• Exercise objective: Recast every line of the listing below as a numbered list, leaving out the blank lines.
# start of Extracted data
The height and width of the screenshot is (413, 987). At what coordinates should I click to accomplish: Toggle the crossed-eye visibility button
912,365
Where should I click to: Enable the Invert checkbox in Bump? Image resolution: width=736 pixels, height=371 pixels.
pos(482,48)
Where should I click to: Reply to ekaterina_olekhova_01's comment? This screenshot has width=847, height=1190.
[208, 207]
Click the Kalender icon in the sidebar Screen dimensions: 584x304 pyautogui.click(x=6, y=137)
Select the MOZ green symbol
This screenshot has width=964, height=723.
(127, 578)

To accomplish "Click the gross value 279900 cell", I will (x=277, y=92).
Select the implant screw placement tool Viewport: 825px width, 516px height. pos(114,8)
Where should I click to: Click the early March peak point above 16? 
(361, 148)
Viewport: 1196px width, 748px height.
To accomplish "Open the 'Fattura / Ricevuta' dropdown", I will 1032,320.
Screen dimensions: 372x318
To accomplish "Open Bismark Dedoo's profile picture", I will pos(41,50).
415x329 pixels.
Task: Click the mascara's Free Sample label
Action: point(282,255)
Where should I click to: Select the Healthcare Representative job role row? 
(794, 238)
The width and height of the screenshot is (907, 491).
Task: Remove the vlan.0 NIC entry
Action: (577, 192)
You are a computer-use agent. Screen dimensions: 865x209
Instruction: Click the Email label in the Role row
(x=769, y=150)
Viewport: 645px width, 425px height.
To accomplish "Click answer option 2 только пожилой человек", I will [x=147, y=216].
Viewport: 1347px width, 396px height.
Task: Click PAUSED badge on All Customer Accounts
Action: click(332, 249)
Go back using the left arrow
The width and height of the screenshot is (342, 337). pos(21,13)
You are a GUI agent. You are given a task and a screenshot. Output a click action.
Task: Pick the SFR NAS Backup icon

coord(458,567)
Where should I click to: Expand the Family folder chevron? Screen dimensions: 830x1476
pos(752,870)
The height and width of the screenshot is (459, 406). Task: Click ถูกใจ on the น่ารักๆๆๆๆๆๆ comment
# end of Extracted data
• Full solution:
1. The height and width of the screenshot is (413, 987). At what coordinates should I click to accomplish: Toggle the crossed-eye visibility button
2. 912,365
3. Where should I click to: Enable the Invert checkbox in Bump? Image resolution: width=736 pixels, height=371 pixels.
4. pos(482,48)
5. Where should I click to: Reply to ekaterina_olekhova_01's comment? This screenshot has width=847, height=1190.
6. [208, 207]
7. Click the Kalender icon in the sidebar Screen dimensions: 584x304 pyautogui.click(x=6, y=137)
8. Select the MOZ green symbol
9. This screenshot has width=964, height=723.
10. (127, 578)
11. To accomplish "Click the gross value 279900 cell", I will (x=277, y=92).
12. Select the implant screw placement tool Viewport: 825px width, 516px height. pos(114,8)
13. Where should I click to: Click the early March peak point above 16? 
14. (361, 148)
15. Viewport: 1196px width, 748px height.
16. To accomplish "Open the 'Fattura / Ricevuta' dropdown", I will 1032,320.
17. Screen dimensions: 372x318
18. To accomplish "Open Bismark Dedoo's profile picture", I will pos(41,50).
19. 415x329 pixels.
20. Task: Click the mascara's Free Sample label
21. Action: point(282,255)
22. Where should I click to: Select the Healthcare Representative job role row? 
23. (794, 238)
24. The width and height of the screenshot is (907, 491).
25. Task: Remove the vlan.0 NIC entry
26. Action: (577, 192)
27. You are a computer-use agent. Screen dimensions: 865x209
28. Instruction: Click the Email label in the Role row
29. (x=769, y=150)
30. Viewport: 645px width, 425px height.
31. To accomplish "Click answer option 2 только пожилой человек", I will [x=147, y=216].
32. Viewport: 1347px width, 396px height.
33. Task: Click PAUSED badge on All Customer Accounts
34. Action: click(332, 249)
35. Go back using the left arrow
36. The width and height of the screenshot is (342, 337). pos(21,13)
37. You are a GUI agent. You are given a task and a screenshot. Output a click action.
38. Task: Pick the SFR NAS Backup icon
39. coord(458,567)
40. Where should I click to: Expand the Family folder chevron? Screen dimensions: 830x1476
41. pos(752,870)
42. The height and width of the screenshot is (459, 406). Task: Click ถูกใจ on the น่ารักๆๆๆๆๆๆ comment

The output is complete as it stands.